((

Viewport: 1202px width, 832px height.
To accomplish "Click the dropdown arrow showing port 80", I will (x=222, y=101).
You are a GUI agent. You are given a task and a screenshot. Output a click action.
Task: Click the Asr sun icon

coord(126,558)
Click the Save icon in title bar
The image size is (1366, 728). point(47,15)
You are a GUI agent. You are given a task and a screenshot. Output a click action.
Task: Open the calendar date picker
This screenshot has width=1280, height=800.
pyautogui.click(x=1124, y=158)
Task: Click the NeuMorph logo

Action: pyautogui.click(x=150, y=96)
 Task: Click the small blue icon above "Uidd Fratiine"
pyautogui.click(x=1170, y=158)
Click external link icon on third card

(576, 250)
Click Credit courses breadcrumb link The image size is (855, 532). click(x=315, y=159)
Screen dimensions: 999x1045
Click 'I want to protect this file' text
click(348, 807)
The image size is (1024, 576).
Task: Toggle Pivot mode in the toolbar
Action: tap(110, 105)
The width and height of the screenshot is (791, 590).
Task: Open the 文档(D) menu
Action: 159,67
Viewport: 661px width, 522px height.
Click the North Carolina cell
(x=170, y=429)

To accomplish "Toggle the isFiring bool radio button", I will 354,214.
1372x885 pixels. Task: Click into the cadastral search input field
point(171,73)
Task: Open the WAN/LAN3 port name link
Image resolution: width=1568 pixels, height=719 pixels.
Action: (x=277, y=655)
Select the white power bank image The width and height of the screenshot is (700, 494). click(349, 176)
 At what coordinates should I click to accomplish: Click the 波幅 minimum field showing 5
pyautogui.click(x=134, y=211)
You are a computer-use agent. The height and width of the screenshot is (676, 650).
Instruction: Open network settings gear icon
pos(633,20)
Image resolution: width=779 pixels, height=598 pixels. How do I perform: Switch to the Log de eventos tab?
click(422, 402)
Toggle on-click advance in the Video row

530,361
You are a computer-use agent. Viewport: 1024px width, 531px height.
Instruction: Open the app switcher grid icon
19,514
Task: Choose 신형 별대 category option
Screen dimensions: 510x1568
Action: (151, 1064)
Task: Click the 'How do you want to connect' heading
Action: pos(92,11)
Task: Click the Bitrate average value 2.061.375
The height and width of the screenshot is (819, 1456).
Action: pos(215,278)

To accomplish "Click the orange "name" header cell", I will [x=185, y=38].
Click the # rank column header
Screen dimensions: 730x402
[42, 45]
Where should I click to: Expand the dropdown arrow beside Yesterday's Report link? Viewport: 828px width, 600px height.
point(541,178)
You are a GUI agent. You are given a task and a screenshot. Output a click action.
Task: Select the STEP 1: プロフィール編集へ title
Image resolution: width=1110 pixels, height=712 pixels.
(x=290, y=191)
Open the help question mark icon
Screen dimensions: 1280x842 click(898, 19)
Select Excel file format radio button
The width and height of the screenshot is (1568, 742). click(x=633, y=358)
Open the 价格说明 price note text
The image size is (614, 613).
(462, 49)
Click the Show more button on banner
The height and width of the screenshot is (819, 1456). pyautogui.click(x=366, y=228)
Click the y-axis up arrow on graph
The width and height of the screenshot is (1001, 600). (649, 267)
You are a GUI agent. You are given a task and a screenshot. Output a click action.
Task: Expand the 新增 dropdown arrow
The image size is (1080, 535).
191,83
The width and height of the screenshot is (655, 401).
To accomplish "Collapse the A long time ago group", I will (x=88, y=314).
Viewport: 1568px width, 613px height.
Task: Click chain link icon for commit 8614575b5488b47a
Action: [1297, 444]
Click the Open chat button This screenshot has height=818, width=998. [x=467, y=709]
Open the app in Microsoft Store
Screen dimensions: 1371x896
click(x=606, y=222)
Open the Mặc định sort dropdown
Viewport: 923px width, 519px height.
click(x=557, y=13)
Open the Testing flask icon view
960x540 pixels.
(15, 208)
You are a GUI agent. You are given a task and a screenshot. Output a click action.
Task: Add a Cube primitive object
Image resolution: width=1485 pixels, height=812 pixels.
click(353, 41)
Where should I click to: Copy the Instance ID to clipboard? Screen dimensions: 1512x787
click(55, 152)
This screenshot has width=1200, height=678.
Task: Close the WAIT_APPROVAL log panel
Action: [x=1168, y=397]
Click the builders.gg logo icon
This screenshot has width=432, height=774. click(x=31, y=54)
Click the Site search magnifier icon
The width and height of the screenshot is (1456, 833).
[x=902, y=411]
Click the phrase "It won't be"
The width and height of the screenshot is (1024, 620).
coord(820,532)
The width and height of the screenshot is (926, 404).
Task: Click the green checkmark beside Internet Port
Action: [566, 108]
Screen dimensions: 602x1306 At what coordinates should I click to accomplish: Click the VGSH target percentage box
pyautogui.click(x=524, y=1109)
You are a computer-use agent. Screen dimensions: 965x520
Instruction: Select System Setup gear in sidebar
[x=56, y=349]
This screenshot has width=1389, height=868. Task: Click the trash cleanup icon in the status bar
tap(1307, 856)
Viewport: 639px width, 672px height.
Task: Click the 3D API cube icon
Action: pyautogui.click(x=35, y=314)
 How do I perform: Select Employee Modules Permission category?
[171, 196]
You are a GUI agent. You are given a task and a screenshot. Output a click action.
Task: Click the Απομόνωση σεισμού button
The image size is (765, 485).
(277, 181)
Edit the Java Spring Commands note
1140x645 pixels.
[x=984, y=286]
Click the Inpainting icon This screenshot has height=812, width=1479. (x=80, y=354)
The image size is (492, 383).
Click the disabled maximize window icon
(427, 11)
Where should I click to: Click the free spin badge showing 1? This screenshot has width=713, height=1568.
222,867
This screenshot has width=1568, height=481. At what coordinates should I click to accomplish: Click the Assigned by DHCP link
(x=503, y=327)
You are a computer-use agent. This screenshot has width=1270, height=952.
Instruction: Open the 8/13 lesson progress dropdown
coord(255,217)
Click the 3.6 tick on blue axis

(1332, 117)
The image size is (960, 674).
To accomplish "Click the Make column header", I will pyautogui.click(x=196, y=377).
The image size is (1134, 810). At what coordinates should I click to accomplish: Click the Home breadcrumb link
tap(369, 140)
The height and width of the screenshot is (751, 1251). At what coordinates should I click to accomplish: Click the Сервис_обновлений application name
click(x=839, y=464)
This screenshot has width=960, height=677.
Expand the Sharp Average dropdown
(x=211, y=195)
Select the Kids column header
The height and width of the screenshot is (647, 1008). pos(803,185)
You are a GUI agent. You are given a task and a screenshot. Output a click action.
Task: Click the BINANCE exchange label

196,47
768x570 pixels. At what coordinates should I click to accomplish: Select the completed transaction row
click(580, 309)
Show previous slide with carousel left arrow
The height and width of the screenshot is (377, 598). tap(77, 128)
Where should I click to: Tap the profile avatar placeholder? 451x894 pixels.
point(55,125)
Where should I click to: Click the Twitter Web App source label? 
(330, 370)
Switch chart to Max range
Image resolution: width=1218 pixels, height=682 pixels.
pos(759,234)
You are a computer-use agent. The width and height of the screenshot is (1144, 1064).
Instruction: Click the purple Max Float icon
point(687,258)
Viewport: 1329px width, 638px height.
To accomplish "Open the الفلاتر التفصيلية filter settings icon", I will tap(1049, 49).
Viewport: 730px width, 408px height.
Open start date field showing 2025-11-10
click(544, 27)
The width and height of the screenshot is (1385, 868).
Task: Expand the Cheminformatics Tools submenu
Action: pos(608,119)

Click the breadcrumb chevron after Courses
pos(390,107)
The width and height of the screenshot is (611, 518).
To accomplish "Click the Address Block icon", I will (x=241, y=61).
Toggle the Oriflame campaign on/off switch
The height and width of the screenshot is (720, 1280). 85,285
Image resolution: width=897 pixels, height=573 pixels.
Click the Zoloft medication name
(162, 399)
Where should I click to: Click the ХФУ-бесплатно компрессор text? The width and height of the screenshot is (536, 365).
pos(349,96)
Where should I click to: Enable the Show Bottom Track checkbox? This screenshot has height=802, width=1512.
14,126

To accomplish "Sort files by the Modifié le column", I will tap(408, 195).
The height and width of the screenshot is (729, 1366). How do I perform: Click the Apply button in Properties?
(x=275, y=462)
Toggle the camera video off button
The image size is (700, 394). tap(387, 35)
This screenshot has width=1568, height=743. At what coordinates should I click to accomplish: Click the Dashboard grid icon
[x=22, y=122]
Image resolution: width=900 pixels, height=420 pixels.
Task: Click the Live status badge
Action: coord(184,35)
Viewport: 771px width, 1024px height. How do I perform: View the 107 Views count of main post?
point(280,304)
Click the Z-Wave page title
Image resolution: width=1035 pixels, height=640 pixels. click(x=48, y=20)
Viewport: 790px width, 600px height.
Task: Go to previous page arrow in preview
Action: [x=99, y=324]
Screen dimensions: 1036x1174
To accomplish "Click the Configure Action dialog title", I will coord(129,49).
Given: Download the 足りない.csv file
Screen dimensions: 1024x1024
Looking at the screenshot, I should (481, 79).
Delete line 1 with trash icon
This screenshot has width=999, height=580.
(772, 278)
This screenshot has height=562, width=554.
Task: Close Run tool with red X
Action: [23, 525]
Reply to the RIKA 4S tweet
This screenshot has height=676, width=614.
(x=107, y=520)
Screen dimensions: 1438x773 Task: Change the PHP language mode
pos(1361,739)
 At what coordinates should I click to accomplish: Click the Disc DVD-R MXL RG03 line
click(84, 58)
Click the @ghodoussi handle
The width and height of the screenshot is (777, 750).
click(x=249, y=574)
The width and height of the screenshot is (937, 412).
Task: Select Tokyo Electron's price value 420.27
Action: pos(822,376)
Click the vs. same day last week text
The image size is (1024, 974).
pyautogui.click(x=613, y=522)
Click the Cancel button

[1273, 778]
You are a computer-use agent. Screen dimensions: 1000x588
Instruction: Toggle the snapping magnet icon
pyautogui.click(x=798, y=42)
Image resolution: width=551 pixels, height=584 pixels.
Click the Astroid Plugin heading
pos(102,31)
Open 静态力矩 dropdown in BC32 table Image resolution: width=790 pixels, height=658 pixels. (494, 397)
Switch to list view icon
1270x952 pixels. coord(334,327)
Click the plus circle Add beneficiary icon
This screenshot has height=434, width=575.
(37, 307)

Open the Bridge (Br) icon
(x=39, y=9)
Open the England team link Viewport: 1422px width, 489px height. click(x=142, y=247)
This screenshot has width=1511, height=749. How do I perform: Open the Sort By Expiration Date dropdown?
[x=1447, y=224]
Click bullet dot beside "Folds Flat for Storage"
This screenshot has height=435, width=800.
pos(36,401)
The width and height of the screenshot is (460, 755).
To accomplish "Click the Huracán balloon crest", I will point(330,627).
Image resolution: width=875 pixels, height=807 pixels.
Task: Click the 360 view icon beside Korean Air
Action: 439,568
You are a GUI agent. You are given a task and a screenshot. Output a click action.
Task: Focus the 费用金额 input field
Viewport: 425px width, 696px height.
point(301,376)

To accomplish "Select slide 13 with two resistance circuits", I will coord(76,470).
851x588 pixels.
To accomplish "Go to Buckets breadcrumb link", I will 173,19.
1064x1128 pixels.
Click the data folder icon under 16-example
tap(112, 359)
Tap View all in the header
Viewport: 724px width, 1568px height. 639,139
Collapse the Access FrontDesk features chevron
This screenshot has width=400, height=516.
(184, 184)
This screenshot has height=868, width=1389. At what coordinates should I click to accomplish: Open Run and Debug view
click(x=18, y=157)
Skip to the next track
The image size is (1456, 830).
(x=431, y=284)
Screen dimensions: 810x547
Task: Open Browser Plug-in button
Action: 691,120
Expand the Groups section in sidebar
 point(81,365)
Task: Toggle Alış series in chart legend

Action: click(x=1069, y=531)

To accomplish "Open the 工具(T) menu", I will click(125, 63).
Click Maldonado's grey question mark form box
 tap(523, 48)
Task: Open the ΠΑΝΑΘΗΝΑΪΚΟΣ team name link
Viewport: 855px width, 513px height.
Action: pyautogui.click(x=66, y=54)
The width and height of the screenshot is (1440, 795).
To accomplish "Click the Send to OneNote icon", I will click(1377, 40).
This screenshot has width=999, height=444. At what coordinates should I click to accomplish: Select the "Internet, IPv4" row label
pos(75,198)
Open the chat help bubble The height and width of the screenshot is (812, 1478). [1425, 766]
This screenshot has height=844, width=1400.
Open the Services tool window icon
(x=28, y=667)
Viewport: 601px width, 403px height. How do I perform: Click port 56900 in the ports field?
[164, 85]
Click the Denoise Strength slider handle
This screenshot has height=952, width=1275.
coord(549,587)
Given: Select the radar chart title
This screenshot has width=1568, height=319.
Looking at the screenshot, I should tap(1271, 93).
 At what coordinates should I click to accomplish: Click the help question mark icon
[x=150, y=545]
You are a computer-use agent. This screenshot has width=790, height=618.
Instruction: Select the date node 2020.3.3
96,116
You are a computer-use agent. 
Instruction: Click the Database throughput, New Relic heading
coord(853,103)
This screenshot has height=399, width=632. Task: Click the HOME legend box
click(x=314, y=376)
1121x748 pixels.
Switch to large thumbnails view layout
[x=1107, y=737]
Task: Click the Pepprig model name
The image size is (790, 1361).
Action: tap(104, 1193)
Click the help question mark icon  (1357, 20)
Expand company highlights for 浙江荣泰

))

_REQUIRED TASK_: Copy everything in the entries from the line containing "will tap(408, 195)." down to the line containing "The image size is (700, 394). tap(387, 35)", including both of those lines. Reproduce each line without any changes.

_EXERCISE RESULT_:
To accomplish "Sort files by the Modifié le column", I will tap(408, 195).
The height and width of the screenshot is (729, 1366). How do I perform: Click the Apply button in Properties?
(x=275, y=462)
Toggle the camera video off button
The image size is (700, 394). tap(387, 35)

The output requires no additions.